L'affaire Lambert est-elle révélatrice d'une faille, en l'espèce un flou, dans la loi Claeys-Leonetti sur la fin de vie adoptée en 2016 ? La situation aurait-elle été mieux gérée en Belgique ? C'est ce qu'affirme notamment Jean-Luc Romero, président de l'Association pour le droit de mourir dans la dignité et pro-légalisation de l'euthanasie en France, qui loue une loi «claire» donnant notamment la priorité à l'expression du conjoint.
A lire aussi Vincent Lambert : questions de vie et de mort
«D'abord, il faut préciser que l'affaire Lambert n'a aucun rapport avec le suicide assisté ou le droit à l'euthanasie», estime Nicolas Hervieu, spécialiste de du droit européen et enseignant à Science-po Paris. Pour lui, le cas Vincent Lambert relève plus exactement du droit du patient à ne pas subir un traitement qui serait le résultat d'une «obstination déraisonnable». «Le médecin en charge du patient peut alors non pas donner la mort directement, mais procéder à l'arrêt du traitement et à une sédation profonde.

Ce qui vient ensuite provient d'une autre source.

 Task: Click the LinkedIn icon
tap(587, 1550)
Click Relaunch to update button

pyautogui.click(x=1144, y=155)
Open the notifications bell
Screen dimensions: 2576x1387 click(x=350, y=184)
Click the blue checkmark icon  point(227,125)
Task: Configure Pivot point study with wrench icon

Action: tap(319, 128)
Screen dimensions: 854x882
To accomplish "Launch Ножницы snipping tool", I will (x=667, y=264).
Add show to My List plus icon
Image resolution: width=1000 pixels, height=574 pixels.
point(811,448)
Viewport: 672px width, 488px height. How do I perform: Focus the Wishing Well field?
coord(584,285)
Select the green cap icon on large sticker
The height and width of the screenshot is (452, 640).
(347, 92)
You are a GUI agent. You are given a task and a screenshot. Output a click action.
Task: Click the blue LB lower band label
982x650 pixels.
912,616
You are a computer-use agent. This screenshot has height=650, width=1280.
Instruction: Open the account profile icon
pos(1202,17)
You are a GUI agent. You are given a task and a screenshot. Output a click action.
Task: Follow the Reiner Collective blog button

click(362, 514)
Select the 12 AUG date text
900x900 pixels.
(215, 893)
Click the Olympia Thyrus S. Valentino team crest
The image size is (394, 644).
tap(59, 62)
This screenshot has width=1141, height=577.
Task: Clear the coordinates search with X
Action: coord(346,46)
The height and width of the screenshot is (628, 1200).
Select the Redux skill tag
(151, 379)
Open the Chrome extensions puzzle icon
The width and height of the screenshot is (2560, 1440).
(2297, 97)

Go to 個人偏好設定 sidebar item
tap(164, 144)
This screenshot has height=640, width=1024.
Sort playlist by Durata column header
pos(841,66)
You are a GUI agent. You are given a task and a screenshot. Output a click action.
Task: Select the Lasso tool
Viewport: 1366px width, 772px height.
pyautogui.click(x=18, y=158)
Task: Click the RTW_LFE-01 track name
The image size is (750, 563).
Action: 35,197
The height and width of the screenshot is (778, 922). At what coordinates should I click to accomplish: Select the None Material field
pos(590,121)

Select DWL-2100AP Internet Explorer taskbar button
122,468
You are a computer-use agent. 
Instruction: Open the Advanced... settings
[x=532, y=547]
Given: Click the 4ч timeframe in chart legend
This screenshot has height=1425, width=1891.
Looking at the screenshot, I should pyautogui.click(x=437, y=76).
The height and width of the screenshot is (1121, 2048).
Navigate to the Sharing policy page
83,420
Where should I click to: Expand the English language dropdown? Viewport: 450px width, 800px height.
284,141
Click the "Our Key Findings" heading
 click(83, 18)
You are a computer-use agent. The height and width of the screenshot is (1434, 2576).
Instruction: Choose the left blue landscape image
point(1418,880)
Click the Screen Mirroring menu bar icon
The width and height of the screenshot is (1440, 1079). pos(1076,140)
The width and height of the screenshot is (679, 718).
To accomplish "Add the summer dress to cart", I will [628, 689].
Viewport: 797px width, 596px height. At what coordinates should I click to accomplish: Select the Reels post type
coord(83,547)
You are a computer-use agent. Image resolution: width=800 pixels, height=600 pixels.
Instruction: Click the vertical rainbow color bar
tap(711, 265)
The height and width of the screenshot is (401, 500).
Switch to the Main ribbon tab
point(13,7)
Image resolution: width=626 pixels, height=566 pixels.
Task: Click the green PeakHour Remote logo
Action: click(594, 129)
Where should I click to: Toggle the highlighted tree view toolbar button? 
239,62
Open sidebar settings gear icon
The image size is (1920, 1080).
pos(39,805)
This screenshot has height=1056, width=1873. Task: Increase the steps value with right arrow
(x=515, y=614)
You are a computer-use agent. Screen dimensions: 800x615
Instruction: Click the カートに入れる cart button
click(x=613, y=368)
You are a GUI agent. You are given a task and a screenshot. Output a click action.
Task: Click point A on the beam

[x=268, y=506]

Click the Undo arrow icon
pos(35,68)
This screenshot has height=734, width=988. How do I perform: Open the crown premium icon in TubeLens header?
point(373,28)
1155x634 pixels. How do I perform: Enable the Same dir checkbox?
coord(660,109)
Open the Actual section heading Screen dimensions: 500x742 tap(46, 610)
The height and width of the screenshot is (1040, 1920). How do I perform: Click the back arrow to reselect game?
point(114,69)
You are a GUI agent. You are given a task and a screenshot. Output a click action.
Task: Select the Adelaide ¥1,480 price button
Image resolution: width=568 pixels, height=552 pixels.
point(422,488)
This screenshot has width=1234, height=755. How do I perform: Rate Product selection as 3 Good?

Si le patient est conscient, on ne saurait se passer de son consentement. Si tel n'est pas le cas, soit il a laissé des directives anticipées et/ou une "personne de confiance" qu'en principe le médecin doit suivre.» Et sinon ? «Le médecin prend les commandes, après avoir consulté la famille et ses proches. La loi ne précise pas si l'avis des parents, par exemple, prime sur celui de l'épouse. Le médecin doit aussi recueillir l'avis de deux médecins extérieurs à l'hôpital où il exerce. Parler de "flou" de la loi n'est donc pas légitime. L'affaire Lambert est le premier cas à prendre une tournure aussi conflictuelle, parce que la famille se déchire. C'est un cas extrême.»
Comment la Belgique aurait-elle procédé ? Jacqueline Herremans, homologue belge de Jean-Luc Romero, membre de la Commission fédérale d'évaluation et de contrôle de la loi relative à l'euthanasie et du Comité consultatif de bioéthique en Belgique, analyse sans triomphalisme : «Dans une situation d'"état pauci-relationnel", deux hypothèses sont envisageables. Soit l'application de la loi du 28 mai 2002 relative à l'euthanasie, sur la base d'une déclaration anticipée d'euthanasie si le patient est atteint d'une affection grave et incurable, inconscient et en situation irréversible dans l'état actuel de la science, soit celle de la loi du 22 août 2002, portant sur les droits du patient et qui a pour principe d'être au plus près de la volonté du patient.» Si, comme Vincent Lambert, il n'a pas rédigé de déclaration de refus de traitements ? «S'il n'a pas désigné de mandataire, il peut être représenté dans l'ordre par son partenaire, marié ou non, cohabitant, à défaut par son ou ses enfants majeurs, à défaut par ses parents, à défaut par son frère ou sa sœur. Il est bien question de représentation, il ne s'agit pas de connaître l'opinion de ces personnes mais bien la volonté du patient.»
La Belgique a-t-elle gagné en sérénité sur l'épineux dossier de la fin de vie ? «L'adoption en 2002 de trois lois, euthanasie, soins palliatifs et droits du patient, a sans aucun doute constitué un tournant dans le droit médical et particulièrement pour les questions de fin de vie. Je ne veux pas peindre un tableau idyllique, mais toujours est-il que depuis l'entrée en vigueur de ces trois lois, la parole s'est libérée et nous parvenons à mieux nommer les choses. Nous ne confondons plus euthanasie, arrêt de traitement, administration de morphine et sédation. Si Vincent Lambert avait été soigné en Belgique [il a été en observation au Centre du coma à Liège en 2011, ndlr],l'éventuelle décision d'arrêt de traitements, après échec persistant pour établir une communication, aurait été prise avec son épouse. Cela n'aurait pas empêché que tout soit mis en œuvre pour arriver à une décision partagée.»